Copy out the records from the line holding "the Pausenregelung card" through the line holding "pos(973,28)", inclusive, with the requests left as they are. Multiply every coordinate in the answers by 2 and round to whole numbers, with halves going up, but keep every number in the requests and their format samples unchanged.
⁂
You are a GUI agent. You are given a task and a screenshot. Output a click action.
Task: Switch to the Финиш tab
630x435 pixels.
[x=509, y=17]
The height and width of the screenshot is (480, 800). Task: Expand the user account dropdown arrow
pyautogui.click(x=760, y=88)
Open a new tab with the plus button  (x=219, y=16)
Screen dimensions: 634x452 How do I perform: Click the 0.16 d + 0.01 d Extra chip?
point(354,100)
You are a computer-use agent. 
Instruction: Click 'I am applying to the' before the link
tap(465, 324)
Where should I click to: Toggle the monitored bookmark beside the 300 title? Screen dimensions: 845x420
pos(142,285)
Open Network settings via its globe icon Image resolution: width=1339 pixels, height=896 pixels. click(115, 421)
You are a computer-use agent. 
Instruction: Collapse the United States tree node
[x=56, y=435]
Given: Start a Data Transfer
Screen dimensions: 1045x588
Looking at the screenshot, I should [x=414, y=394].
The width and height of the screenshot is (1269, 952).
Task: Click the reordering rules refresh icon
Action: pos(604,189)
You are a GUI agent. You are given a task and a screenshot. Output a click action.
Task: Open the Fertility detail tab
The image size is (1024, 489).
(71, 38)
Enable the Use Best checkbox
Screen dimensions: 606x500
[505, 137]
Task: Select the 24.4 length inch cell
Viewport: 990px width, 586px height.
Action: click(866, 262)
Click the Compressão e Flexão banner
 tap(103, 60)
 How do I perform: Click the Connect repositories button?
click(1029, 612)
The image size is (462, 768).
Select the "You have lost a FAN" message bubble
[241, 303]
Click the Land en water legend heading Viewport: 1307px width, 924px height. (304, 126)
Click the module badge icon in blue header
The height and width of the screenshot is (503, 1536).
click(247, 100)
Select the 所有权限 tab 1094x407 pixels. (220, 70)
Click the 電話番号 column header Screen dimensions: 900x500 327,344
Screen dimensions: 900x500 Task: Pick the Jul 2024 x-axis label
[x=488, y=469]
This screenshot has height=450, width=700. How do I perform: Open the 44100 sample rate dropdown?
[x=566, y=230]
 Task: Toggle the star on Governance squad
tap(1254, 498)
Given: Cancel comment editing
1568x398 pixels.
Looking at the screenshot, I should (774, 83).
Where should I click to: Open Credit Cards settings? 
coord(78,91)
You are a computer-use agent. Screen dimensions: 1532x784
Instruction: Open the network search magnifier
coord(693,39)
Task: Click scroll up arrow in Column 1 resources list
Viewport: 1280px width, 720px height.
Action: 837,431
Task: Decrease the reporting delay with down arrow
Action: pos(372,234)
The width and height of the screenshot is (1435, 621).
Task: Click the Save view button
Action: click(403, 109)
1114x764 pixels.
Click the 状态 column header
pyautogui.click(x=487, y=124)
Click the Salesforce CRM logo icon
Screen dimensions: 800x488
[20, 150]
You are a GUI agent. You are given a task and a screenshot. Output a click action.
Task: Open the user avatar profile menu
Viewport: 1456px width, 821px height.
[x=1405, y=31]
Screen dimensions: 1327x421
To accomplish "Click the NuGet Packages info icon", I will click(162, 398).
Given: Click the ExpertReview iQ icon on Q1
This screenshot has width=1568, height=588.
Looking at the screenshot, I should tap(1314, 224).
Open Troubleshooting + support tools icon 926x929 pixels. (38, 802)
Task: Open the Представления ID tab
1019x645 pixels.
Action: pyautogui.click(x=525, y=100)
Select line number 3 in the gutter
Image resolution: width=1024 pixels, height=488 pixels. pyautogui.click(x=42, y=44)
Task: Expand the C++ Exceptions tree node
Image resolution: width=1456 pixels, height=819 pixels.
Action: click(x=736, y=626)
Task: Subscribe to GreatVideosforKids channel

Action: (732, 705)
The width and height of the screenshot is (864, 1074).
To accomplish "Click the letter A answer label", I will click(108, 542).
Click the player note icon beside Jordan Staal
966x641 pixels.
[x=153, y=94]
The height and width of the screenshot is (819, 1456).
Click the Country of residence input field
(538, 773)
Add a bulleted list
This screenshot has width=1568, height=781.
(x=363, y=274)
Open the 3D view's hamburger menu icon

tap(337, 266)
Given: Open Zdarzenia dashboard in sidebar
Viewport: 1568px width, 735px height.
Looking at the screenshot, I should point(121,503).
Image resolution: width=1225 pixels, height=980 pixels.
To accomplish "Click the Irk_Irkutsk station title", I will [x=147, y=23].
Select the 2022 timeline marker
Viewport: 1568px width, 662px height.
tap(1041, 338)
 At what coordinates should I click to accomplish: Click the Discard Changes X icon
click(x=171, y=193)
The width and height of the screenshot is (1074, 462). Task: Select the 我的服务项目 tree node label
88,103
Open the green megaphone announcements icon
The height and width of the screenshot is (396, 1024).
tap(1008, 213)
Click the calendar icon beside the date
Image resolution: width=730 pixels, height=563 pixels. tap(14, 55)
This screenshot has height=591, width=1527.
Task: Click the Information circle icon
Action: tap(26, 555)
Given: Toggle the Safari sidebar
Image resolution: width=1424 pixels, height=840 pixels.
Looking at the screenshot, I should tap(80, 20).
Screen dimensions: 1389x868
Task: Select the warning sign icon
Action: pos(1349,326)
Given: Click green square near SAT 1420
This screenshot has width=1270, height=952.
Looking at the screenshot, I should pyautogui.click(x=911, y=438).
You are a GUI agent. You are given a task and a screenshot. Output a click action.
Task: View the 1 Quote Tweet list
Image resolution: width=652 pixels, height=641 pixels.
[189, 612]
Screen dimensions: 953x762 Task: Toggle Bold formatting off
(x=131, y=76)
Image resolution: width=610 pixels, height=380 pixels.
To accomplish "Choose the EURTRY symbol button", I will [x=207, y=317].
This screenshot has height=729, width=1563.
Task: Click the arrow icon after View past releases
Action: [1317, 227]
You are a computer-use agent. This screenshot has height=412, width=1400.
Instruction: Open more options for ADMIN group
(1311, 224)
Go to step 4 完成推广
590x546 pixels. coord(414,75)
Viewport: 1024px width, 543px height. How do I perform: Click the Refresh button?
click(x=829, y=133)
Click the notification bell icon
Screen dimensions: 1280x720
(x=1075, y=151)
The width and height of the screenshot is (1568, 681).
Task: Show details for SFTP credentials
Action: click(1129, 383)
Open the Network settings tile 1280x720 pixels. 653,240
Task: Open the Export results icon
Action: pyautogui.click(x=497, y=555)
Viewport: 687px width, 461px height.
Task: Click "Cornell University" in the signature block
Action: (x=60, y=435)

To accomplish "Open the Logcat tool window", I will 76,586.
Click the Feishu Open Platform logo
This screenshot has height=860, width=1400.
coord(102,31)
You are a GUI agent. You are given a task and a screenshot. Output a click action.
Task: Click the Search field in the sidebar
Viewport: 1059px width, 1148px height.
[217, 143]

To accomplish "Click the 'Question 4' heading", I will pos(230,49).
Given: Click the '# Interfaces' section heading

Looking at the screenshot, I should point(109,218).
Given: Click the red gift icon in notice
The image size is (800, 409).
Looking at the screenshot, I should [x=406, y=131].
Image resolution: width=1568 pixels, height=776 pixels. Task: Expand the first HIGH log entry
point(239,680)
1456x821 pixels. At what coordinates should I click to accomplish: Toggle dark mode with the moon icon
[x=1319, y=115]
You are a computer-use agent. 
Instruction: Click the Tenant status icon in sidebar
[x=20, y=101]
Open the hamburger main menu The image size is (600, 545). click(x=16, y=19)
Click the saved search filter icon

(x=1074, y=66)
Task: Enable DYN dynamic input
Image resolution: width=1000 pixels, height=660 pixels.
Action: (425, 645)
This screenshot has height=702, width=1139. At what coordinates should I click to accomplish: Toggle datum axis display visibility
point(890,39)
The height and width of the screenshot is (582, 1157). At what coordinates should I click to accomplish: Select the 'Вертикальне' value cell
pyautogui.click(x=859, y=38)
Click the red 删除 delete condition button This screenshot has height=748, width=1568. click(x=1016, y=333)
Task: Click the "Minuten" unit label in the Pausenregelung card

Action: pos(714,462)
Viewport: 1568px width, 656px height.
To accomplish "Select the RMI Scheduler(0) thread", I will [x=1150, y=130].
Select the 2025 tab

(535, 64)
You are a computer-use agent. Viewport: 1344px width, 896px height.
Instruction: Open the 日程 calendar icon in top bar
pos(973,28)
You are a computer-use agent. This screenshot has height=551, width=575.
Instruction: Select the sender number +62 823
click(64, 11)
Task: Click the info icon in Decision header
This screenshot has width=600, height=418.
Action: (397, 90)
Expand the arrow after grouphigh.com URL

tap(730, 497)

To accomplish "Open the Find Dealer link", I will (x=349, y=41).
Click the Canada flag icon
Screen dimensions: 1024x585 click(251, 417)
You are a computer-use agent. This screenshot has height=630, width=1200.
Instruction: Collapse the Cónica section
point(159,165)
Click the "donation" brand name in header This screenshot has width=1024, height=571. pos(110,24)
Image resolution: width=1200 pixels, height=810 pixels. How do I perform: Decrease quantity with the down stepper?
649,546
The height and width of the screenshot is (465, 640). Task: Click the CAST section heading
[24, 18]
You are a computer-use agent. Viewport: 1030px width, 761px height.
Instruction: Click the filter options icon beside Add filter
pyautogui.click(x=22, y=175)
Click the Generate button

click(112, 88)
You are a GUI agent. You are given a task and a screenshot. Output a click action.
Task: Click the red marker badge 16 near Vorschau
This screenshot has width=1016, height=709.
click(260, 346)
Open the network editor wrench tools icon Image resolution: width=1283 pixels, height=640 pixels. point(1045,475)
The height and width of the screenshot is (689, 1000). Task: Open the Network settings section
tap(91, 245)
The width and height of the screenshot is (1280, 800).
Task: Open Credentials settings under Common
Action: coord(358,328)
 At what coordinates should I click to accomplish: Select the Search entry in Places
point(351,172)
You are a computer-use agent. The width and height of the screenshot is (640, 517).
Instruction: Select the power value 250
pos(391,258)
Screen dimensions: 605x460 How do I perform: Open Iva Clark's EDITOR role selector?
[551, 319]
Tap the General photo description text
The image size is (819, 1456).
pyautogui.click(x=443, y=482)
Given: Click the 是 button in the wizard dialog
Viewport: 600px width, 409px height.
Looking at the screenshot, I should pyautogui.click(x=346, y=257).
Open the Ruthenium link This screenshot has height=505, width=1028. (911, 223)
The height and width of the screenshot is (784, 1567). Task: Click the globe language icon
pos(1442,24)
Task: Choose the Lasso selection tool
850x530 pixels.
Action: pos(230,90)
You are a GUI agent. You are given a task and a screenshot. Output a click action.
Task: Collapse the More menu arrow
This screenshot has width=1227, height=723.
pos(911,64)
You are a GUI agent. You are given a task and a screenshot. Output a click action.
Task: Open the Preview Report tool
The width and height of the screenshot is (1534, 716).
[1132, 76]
⁂
→ Exercise response
Task: Click the "Minuten" unit label in the Pausenregelung card

Action: pos(1428,924)
Viewport: 1568px width, 656px height.
To accomplish "Select the RMI Scheduler(0) thread", I will [x=2300, y=260].
Select the 2025 tab

(1070, 128)
You are a computer-use agent. Viewport: 1344px width, 896px height.
Instruction: Open the 日程 calendar icon in top bar
pos(1946,56)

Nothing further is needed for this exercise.